The update comes six months after her death was confirmed by police in February. She was allegedly found by her boyfriend, who had left a local bar to check on Cail at their residence around midnight. She was lying on the floor – unresponsive – when he arrived and was immediately transported to a hospital.
With the help of a friend, her boyfriend carried her to his vehicle and took her to the Myrah Keating-Smith Clinic, where she was given CPR before being pronounced dead on arrival (D.O.A.) nearly two hours after arriving at the clinic. The name of her boyfriend has not yet been shared by the police department.

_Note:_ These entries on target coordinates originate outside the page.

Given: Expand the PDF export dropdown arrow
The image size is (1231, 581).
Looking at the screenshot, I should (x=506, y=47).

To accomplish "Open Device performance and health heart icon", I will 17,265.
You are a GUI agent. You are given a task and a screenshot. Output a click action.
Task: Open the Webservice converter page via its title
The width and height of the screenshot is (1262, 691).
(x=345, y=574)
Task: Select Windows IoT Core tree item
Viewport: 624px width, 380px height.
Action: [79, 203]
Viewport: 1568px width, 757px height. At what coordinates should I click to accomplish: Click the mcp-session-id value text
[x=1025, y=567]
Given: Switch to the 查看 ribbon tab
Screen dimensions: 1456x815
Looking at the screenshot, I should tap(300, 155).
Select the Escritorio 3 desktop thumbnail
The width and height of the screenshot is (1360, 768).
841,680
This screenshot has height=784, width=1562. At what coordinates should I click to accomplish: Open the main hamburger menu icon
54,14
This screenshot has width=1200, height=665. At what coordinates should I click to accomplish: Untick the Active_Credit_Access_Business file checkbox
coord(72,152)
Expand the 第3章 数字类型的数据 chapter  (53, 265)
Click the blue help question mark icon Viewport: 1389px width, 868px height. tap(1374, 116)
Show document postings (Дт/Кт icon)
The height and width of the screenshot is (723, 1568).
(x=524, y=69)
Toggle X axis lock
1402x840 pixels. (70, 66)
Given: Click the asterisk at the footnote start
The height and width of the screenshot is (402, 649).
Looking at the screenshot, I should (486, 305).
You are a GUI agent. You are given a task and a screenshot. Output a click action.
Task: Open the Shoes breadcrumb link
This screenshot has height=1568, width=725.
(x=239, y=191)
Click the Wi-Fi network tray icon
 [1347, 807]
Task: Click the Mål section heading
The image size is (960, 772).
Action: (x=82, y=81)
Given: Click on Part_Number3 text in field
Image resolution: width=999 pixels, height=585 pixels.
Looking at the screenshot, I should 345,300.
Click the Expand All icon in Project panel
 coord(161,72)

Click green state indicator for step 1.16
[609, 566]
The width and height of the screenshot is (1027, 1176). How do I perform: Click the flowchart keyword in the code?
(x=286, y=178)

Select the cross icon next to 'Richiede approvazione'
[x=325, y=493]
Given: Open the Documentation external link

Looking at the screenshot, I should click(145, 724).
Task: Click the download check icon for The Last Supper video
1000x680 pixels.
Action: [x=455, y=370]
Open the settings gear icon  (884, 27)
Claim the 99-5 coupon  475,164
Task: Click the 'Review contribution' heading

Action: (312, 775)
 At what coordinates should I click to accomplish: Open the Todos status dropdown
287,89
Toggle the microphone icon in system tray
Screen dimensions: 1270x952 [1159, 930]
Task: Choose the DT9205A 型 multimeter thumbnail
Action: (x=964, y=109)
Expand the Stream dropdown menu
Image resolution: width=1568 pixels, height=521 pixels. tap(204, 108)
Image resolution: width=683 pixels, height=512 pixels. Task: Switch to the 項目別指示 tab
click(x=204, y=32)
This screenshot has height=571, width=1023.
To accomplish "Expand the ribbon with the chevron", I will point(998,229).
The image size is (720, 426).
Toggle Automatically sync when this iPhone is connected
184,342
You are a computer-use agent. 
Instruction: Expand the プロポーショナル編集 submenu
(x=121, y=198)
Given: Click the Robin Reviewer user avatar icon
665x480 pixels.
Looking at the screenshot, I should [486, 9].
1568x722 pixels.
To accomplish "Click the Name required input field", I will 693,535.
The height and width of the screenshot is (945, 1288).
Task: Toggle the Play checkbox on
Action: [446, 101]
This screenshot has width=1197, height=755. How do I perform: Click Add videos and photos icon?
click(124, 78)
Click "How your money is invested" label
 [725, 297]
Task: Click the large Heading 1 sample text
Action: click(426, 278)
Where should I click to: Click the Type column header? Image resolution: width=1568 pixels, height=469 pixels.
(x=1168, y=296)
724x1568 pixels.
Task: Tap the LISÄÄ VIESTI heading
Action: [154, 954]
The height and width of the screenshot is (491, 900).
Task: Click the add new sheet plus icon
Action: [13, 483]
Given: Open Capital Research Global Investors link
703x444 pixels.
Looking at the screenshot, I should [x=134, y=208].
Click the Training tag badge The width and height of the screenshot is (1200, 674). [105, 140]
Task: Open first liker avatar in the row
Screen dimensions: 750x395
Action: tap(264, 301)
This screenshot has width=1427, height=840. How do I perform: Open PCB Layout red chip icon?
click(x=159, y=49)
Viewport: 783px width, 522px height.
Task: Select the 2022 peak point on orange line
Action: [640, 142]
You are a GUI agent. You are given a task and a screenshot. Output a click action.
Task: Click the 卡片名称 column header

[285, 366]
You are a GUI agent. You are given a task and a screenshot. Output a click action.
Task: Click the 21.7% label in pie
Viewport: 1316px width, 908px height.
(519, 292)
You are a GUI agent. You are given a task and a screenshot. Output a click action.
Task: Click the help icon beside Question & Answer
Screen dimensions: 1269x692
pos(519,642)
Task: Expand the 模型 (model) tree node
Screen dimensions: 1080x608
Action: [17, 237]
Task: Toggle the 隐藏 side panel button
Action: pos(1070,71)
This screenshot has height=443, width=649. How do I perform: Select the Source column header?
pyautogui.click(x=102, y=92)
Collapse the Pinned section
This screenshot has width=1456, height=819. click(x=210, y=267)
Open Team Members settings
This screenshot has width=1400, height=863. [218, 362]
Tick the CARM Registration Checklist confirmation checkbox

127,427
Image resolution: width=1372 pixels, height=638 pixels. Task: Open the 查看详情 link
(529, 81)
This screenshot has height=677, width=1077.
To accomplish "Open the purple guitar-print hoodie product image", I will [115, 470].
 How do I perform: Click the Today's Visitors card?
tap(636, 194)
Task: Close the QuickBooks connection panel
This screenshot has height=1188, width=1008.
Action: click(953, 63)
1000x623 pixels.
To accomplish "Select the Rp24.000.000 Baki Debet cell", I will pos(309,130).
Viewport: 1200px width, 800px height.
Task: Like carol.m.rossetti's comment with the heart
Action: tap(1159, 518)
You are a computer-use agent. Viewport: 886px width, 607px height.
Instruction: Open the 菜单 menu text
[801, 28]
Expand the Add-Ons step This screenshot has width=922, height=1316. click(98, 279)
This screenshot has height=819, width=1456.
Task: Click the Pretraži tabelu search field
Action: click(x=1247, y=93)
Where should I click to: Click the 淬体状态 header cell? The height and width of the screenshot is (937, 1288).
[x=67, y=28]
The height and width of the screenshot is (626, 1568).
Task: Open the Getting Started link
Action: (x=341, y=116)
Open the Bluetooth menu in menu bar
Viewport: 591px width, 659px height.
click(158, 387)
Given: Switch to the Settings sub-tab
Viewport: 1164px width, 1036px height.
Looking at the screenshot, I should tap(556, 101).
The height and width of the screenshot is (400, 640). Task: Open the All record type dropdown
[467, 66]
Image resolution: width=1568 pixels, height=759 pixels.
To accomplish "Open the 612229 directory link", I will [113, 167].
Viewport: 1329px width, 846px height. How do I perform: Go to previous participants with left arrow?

Jamie Cail was a successful swimmer in high school who won the California state championship in the 200-meter individual medley and the 500-meter freestyle. She went on to briefly swim at the University of Southern California (USC) before transferring to the University of Maine, where she lettered in 2000-01.
One of the more notable moments in her career was when she won a gold medal representing the United States at the 1997 Pan Pacific Swimming Championships in Fukuoka, Japan. She was a part of the 4×200-meter freestyle relay that consisted of Lindsay Benko, Ashley Whitney, and Jenny Thompson.
Cail was the third leg of the relay and ended up having the fastest time of her team with a 2:01.52 – Benko finished with a time of 2:01.81, Whitney had a 2:02.81, and Thompson had a 2:01.68. Together, they had a time of 8:07.82 – 1.03 seconds better than Canada and 6.10 seconds better than Australia.
She also had a silver medal in the 800m freestyle at the 1998-99 FINA Swimming World Cup in Rio de Janeiro, Brazil. She had a time of 8:43.25 – 10.00 seconds behind the gold medal finisher, Rachel Harris (Australia), and 4.47 seconds better than the bronze medal finisher, Poliana Okimoto Cintra (Brazil).
While the medical examiner’s report rules the death of Jamie Cail as an accident due to fentanyl intoxication with aspiration of gastric content, the 42-year-old’s family has reason to believe that there is more to the story. In fact, they believe she was drugged and beaten after seeing the post-mortem photos.
“We know that Jamie did not ingest fentanyl intentionally. There is definitely foul play,” one of her cousins said to Insider in an interview last week. The photos, which were taken by a family liaison in March, were shared by the family, but Insider is declining to release them due to the grueling nature of what they show.
Cail allegedly had a heavily bruised left eye and a mark on her nose. “We have decided to release the photo because we need everybody to understand that Jamie was not a fentanyl user – that she had actually been beaten. Jamie’s face was smashed in, the top of her skull and her nose,” her cousin says.
One forensic pathologist acknowledged that the ‘trauma’ occurred before Jamie Cail died, but doesn’t necessarily mean she was beaten – arguing that the trauma could’ve occurred in a number of ways. Nonetheless, the family is speaking out because they don’t believe what authorities are putting out.
“Jamie was not a fentanyl user or an opioid user of any kind. She did not do drugs,” her cousin continued – adding the family is ‘devastated’ that her name is being tarnished. “She was a national, international swimmer who deserves the honor of that because she was amazing and dedicated her life to that.”